::: Records shown

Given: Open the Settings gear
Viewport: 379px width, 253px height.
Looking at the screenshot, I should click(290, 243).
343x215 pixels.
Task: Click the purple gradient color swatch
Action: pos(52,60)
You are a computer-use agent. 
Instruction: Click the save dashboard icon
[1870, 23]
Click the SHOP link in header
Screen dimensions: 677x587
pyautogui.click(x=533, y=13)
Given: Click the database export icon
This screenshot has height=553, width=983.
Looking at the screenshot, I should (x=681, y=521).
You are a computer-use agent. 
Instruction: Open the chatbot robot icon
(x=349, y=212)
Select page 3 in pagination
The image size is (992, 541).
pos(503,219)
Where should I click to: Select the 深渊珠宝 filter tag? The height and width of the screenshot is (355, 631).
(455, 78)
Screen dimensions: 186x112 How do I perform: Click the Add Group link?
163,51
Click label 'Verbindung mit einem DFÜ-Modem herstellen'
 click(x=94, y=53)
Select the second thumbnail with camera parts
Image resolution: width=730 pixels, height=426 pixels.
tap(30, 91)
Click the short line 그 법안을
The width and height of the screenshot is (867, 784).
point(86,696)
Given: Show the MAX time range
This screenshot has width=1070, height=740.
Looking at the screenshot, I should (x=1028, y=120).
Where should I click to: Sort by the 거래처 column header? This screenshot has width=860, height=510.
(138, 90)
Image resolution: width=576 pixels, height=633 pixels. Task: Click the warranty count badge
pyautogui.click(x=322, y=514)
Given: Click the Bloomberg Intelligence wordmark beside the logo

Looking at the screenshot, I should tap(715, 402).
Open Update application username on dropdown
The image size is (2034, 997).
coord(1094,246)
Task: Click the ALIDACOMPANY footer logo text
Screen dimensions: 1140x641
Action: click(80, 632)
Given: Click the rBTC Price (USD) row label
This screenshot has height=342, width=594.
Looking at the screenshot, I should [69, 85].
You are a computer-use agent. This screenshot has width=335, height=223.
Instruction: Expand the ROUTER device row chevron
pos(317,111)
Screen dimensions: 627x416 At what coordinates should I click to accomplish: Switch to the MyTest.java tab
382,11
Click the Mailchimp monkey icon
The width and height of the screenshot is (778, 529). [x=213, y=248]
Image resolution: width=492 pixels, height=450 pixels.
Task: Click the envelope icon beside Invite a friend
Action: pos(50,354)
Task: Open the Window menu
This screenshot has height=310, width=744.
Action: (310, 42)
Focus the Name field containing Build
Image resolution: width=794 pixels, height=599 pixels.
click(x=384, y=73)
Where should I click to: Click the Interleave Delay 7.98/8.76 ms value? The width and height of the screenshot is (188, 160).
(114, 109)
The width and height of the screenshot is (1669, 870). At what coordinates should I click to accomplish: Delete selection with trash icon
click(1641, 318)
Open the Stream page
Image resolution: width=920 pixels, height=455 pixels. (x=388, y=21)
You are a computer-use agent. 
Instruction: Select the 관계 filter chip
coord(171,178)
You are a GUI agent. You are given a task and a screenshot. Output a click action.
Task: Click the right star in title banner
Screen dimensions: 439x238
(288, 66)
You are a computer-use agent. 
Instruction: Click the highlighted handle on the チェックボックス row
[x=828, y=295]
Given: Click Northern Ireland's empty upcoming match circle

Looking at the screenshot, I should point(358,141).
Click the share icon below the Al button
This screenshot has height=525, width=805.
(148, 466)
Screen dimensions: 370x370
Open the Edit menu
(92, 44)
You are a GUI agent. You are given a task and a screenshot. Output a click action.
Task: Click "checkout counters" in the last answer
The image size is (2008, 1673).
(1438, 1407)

::::::

**Exercise goal**. Retype every line of the records above without any changes.

**Response to the task**.
Given: Open the Settings gear
Viewport: 379px width, 253px height.
Looking at the screenshot, I should click(290, 243).
343x215 pixels.
Task: Click the purple gradient color swatch
Action: pos(52,60)
You are a computer-use agent. 
Instruction: Click the save dashboard icon
[1870, 23]
Click the SHOP link in header
Screen dimensions: 677x587
pyautogui.click(x=533, y=13)
Given: Click the database export icon
This screenshot has height=553, width=983.
Looking at the screenshot, I should (x=681, y=521).
You are a computer-use agent. 
Instruction: Open the chatbot robot icon
(x=349, y=212)
Select page 3 in pagination
The image size is (992, 541).
pos(503,219)
Where should I click to: Select the 深渊珠宝 filter tag? The height and width of the screenshot is (355, 631).
(455, 78)
Screen dimensions: 186x112 How do I perform: Click the Add Group link?
163,51
Click label 'Verbindung mit einem DFÜ-Modem herstellen'
 click(x=94, y=53)
Select the second thumbnail with camera parts
Image resolution: width=730 pixels, height=426 pixels.
tap(30, 91)
Click the short line 그 법안을
The width and height of the screenshot is (867, 784).
point(86,696)
Given: Show the MAX time range
This screenshot has width=1070, height=740.
Looking at the screenshot, I should (x=1028, y=120).
Where should I click to: Sort by the 거래처 column header? This screenshot has width=860, height=510.
(138, 90)
Image resolution: width=576 pixels, height=633 pixels. Task: Click the warranty count badge
pyautogui.click(x=322, y=514)
Given: Click the Bloomberg Intelligence wordmark beside the logo

Looking at the screenshot, I should tap(715, 402).
Open Update application username on dropdown
The image size is (2034, 997).
coord(1094,246)
Task: Click the ALIDACOMPANY footer logo text
Screen dimensions: 1140x641
Action: click(80, 632)
Given: Click the rBTC Price (USD) row label
This screenshot has height=342, width=594.
Looking at the screenshot, I should [69, 85].
You are a computer-use agent. This screenshot has width=335, height=223.
Instruction: Expand the ROUTER device row chevron
pos(317,111)
Screen dimensions: 627x416 At what coordinates should I click to accomplish: Switch to the MyTest.java tab
382,11
Click the Mailchimp monkey icon
The width and height of the screenshot is (778, 529). [x=213, y=248]
Image resolution: width=492 pixels, height=450 pixels.
Task: Click the envelope icon beside Invite a friend
Action: pos(50,354)
Task: Open the Window menu
This screenshot has height=310, width=744.
Action: (310, 42)
Focus the Name field containing Build
Image resolution: width=794 pixels, height=599 pixels.
click(x=384, y=73)
Where should I click to: Click the Interleave Delay 7.98/8.76 ms value? The width and height of the screenshot is (188, 160).
(114, 109)
The width and height of the screenshot is (1669, 870). At what coordinates should I click to accomplish: Delete selection with trash icon
click(1641, 318)
Open the Stream page
Image resolution: width=920 pixels, height=455 pixels. (x=388, y=21)
You are a computer-use agent. 
Instruction: Select the 관계 filter chip
coord(171,178)
You are a GUI agent. You are given a task and a screenshot. Output a click action.
Task: Click the right star in title banner
Screen dimensions: 439x238
(288, 66)
You are a computer-use agent. 
Instruction: Click the highlighted handle on the チェックボックス row
[x=828, y=295]
Given: Click Northern Ireland's empty upcoming match circle

Looking at the screenshot, I should point(358,141).
Click the share icon below the Al button
This screenshot has height=525, width=805.
(148, 466)
Screen dimensions: 370x370
Open the Edit menu
(92, 44)
You are a GUI agent. You are given a task and a screenshot. Output a click action.
Task: Click "checkout counters" in the last answer
The image size is (2008, 1673).
(1438, 1407)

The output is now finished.